*Work instructions*. Copy out the data from the line containing "Expand the Cadastro de Empresas tree node" through the line containing "will [197, 678].", including both of those lines.

*Excerpted records*.

---

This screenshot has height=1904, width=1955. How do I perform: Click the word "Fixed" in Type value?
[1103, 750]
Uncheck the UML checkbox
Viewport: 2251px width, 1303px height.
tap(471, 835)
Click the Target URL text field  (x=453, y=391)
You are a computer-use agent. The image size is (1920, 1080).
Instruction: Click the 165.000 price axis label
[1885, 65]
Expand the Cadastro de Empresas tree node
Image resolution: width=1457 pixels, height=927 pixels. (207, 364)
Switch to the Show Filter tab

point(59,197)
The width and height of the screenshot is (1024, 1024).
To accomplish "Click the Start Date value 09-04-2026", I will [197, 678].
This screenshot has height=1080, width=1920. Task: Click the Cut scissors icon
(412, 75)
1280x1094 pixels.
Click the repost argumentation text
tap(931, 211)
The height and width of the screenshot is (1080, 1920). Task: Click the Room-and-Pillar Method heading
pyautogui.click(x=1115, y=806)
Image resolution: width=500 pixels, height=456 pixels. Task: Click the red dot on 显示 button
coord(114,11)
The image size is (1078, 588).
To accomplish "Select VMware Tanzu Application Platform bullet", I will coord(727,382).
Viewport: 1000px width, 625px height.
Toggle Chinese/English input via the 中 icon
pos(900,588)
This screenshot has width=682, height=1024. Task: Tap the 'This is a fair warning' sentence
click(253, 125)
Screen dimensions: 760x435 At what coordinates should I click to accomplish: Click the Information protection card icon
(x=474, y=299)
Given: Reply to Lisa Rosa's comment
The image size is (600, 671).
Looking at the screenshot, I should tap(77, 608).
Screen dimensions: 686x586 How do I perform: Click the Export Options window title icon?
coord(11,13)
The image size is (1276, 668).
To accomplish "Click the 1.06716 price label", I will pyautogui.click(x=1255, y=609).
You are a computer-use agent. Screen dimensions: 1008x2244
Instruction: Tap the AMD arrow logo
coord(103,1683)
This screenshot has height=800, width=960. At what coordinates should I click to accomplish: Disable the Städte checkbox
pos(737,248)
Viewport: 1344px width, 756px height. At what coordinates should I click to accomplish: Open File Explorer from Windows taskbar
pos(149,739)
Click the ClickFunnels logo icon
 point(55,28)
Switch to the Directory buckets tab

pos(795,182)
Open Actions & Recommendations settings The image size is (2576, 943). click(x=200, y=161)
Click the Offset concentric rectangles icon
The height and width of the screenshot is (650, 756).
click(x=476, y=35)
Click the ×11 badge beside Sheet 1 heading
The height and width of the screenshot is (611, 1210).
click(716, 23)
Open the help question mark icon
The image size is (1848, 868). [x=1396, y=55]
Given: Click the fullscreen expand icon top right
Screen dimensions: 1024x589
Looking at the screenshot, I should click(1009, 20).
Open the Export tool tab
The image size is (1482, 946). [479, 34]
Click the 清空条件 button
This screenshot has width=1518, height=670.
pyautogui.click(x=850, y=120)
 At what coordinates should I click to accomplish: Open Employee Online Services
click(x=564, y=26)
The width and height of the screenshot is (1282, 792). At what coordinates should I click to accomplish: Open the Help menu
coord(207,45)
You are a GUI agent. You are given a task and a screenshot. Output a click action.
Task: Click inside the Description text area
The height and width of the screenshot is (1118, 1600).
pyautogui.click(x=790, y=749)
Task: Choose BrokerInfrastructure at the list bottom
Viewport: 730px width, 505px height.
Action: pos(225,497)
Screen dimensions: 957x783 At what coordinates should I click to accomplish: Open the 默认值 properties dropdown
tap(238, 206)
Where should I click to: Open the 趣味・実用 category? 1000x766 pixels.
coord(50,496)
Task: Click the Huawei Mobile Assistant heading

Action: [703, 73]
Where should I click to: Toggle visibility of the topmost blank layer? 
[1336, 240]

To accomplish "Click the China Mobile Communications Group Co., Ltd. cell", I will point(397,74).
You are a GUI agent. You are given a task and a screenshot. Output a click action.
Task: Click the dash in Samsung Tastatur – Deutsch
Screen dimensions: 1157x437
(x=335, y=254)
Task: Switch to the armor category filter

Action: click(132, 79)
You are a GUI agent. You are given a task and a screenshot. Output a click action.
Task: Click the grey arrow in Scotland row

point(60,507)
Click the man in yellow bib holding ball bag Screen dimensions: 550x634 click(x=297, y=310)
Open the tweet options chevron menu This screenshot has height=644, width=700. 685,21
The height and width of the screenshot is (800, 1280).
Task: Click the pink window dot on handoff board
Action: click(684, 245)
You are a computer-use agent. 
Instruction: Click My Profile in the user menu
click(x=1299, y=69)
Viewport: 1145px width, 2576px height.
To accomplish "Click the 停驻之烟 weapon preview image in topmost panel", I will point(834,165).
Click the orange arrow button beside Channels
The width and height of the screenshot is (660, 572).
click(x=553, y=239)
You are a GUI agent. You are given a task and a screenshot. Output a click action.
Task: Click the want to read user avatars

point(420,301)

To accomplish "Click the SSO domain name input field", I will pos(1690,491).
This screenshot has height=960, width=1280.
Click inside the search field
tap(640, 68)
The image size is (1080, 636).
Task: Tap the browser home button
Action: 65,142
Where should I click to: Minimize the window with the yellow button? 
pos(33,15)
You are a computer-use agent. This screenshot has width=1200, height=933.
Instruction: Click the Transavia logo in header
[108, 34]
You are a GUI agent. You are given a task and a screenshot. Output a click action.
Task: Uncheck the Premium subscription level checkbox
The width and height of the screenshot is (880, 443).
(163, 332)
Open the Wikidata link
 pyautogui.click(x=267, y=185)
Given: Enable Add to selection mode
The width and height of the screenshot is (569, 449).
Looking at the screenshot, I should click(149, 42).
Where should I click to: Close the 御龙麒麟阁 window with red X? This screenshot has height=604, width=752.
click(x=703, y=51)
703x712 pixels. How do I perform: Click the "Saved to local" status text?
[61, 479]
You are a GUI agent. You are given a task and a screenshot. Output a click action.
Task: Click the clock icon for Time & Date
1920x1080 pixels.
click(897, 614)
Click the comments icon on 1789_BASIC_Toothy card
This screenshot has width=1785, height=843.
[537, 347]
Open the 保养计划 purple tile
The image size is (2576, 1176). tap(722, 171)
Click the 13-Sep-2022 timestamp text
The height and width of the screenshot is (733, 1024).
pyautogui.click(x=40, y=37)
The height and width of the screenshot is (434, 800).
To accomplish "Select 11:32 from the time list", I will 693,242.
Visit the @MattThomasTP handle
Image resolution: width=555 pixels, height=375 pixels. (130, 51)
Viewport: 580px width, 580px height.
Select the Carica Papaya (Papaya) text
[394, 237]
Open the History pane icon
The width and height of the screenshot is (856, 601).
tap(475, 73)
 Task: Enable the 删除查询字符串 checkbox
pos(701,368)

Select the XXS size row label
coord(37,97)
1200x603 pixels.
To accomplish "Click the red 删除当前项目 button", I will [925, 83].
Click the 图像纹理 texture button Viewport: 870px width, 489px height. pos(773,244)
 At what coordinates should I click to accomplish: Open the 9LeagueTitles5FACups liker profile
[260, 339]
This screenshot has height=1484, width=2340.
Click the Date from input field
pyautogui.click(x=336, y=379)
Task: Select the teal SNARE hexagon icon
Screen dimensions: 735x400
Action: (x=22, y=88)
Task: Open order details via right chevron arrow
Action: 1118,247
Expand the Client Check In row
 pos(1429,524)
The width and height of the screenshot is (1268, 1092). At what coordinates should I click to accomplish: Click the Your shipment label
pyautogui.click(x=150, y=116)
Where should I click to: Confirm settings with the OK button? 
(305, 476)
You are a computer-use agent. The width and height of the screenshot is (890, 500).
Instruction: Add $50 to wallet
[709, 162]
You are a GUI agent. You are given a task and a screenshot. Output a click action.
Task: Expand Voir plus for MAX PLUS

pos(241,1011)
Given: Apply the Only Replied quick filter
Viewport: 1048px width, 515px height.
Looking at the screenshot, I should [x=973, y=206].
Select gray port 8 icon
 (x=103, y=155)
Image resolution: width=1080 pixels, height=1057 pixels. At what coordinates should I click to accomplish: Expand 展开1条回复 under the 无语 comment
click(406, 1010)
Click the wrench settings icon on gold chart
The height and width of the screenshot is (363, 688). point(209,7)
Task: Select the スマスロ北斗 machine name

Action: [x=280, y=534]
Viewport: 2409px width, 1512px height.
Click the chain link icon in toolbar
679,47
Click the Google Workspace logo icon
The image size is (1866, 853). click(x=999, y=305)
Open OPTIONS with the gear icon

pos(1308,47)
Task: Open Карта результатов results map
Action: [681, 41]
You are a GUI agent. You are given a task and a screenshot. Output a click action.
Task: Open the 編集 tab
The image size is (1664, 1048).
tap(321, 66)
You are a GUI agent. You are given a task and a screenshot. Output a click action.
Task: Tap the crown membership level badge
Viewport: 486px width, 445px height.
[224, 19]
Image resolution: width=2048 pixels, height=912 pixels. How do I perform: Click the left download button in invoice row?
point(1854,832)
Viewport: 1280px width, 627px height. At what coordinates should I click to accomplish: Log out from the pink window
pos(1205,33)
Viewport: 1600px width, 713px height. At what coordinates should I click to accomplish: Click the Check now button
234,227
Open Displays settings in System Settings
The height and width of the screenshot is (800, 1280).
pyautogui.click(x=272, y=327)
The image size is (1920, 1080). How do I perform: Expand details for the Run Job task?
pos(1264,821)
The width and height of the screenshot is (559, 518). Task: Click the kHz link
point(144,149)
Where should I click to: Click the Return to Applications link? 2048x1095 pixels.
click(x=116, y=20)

---

*Solution to this task*.
Expand the Cadastro de Empresas tree node
Image resolution: width=1457 pixels, height=927 pixels. (207, 364)
Switch to the Show Filter tab

point(59,197)
The width and height of the screenshot is (1024, 1024).
To accomplish "Click the Start Date value 09-04-2026", I will [197, 678].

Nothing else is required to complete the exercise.